抄録
1. はじめに
イギリスでは多くの研究が河川再生(河川と氾濫原の連結、河川の再蛇行化など)の洪水対策への効果を証明しており(Kondolf, 1998; Stormberg, 2001; Chilverd et al., 2016; Dixson et al., 2016)、それらを元にした河川再生が数多く実施されている(RRC, 2017)。
河川再生への環境システムの応答は、「形」よりも時間によって変化する「プロセス」によって評価できる。このため、河川再生は“process based”と“form based”に分類することができる。Process based river restorationの目的は、物理的、化学的そして生物学的な自然河川のプロセスを再構築し、河川と氾濫原の生態系を維持することにある。自然河川のプロセスには、土砂移動、食物網内の栄養循環、植生の遷移などが含まれる。
これに対して、form based river restorationは、河道の安定と河川内の生息環境の保全を目的とするので、河道の形や構造を再構築するものである。このform based restorationを基盤にした河川再生プロジェクトは、技術を取り入れやすいことと収益を生みやすいことから、世界の多くの河川で行われている。
2. イギリスと日本の河川再生
Process basedの例としては、堤防の除去や自然河道のような河道の拡張などが、form basedの例としては、バイパス河道の建設や河川内での再生作業などが挙げられる。
イギリスでは、堤防構築や河川の直線化は、河道内の体積減少による水位の上昇を招き、また洪水と堤防壁との摩擦が減少することにより、下流への洪水の運搬量を増加させるという研究結果が元となり、河川と氾濫原を連結させたり、河川を再蛇行化する試みが普及している。これらの例として、Great Ouse川における河川と氾濫原の連結や、Rottal Burn川における河道幅の拡張、Wensum川における河道再蛇行化などがある。
これに対して、日本では多くの河川再生事業が実施されてはいるが、ダム建設や河川の直線化、コンクリート護岸といった、土木技術に依存した洪水対策に主眼が置かれているため、河川再生の殆どは河川内での部分的な自然再生(instream restoration)に限られており、洪水被害の軽減を目的とした河川再生の数はまだ少ない。日本の河川再生の例として、多自然型川づくりによる約28,000件の実施が挙げられる。これらの例として、河川と氾濫原を連結させた松浦川はあるが、多くは落合川やいたち川のように河道内での部分的な自然再生を施したものに限られている。

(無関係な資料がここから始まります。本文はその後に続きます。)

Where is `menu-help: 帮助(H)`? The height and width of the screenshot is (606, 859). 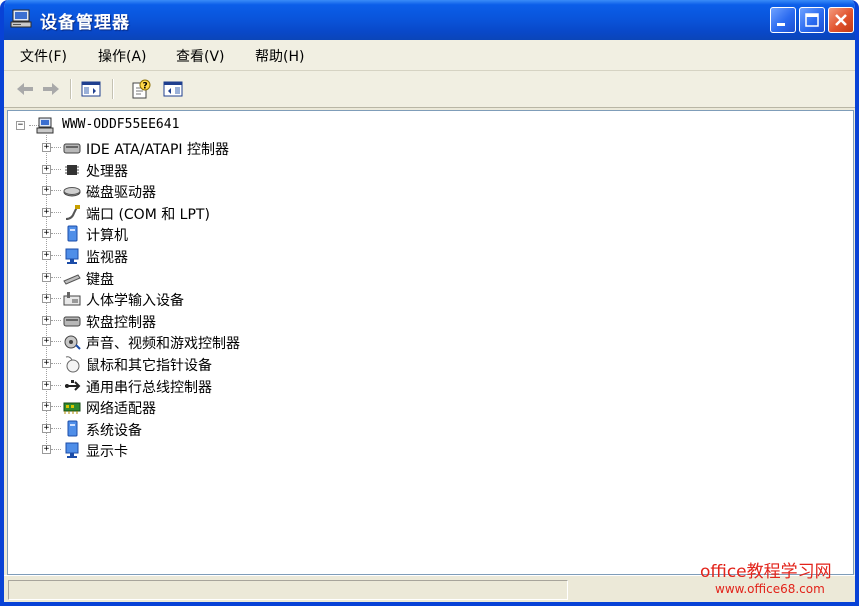 menu-help: 帮助(H) is located at coordinates (280, 56).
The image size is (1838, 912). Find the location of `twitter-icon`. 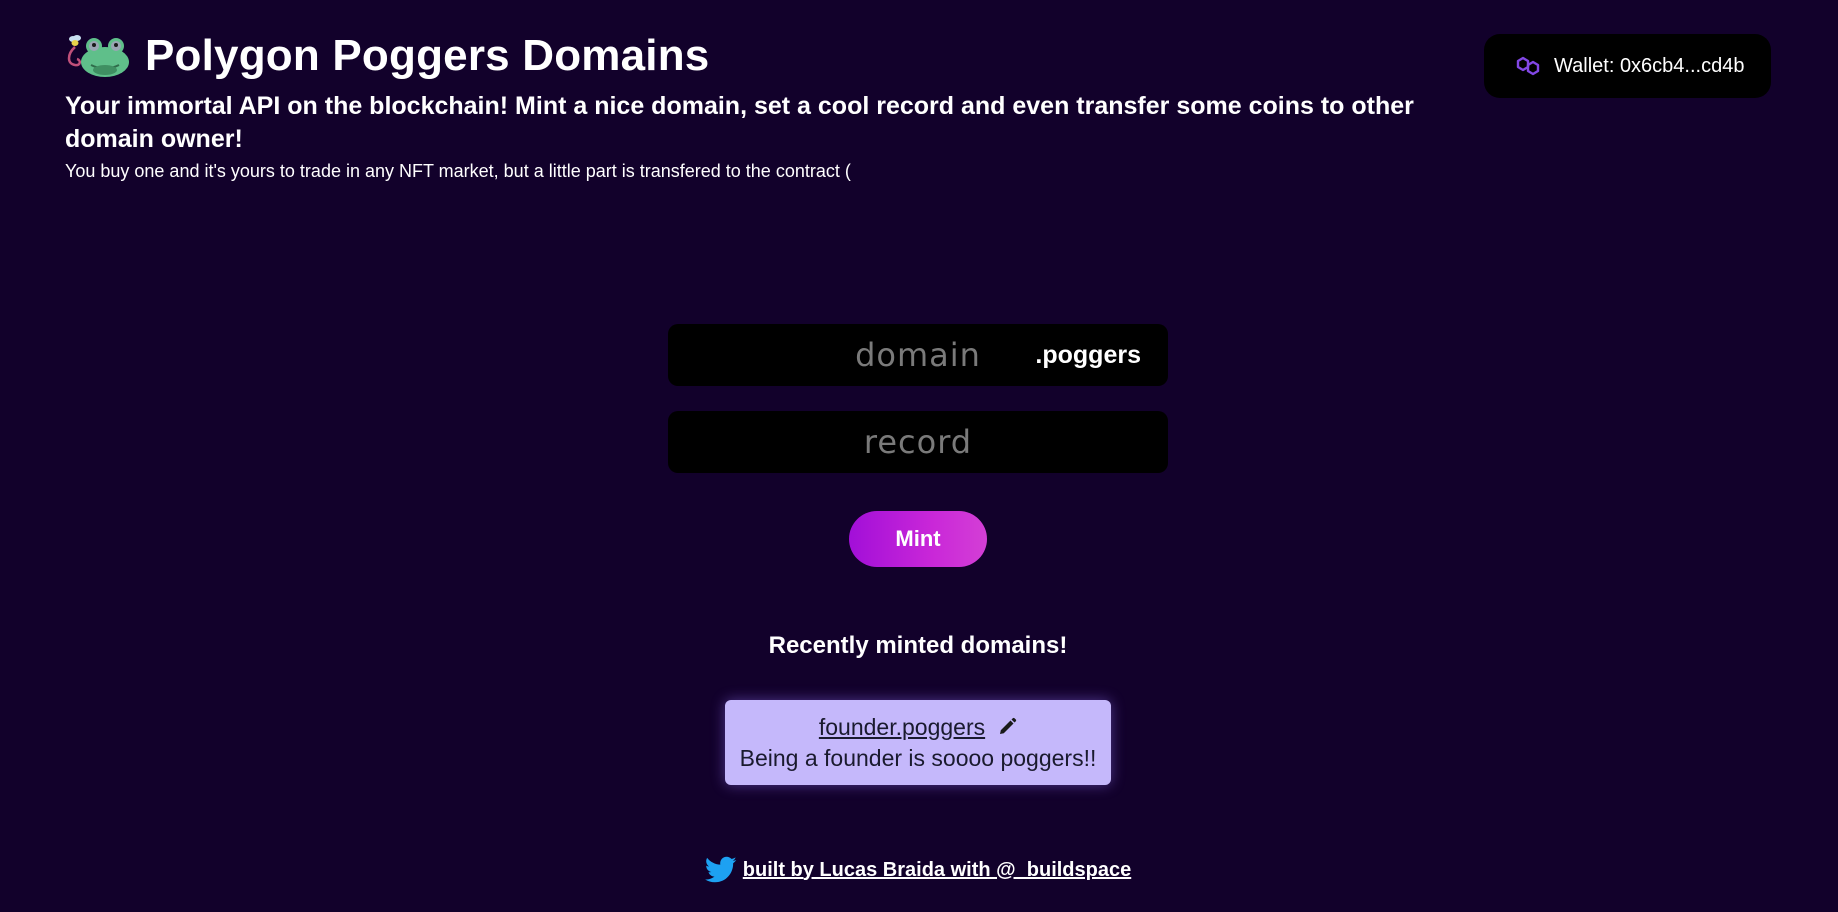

したがって、多くのイギリスでの河川再生はprocess basedに分類することができ、日本の殆どの河川再生はform basedに分類することが出来る。
3. 日本における河川再生の課題
日本でform based river restorationが普及した理由として、日本の地理的な特性(河川の勾配が急なこと・降雨量が多いこと)が挙げられる。また、河川の距離が短いので、日本の河川の集水域は小さく、したがって集水域での水位の上昇が短時間で起こる。これらの理由は、利根川のピーク時流量が平時の流量の100倍であるのに対し、テムズ川ではその比が8倍しかないことからも見ることが出来る。また、日本の人口の約半数が10%にも満たない氾濫原に集中していることも、この原因に拍車をかけている。しかしながら、公共政策という名のもとに行われる、土木政策に依存した日本の河川行政が、河川再生におけるパラダイムシフトを阻害している、との指摘が多くの研究によってなされていることも重要な点である(Waley, 2011; 森, 1998; 藤本, 2016)。
本研究は、特に河川再生がもつ洪水抑制という観点に着目し、イギリスと日本の河川再生へのアプローチや計画を比較することで、日本の河川再生の問題を明らかにし、日本に適した河川再生方法を模索する手がかりにしたい。特に、イギリスで進みつつある河川再生のアセスメントやモニタリングの結果や手法は、日本の河川再生に多くの示唆を与えると思われる。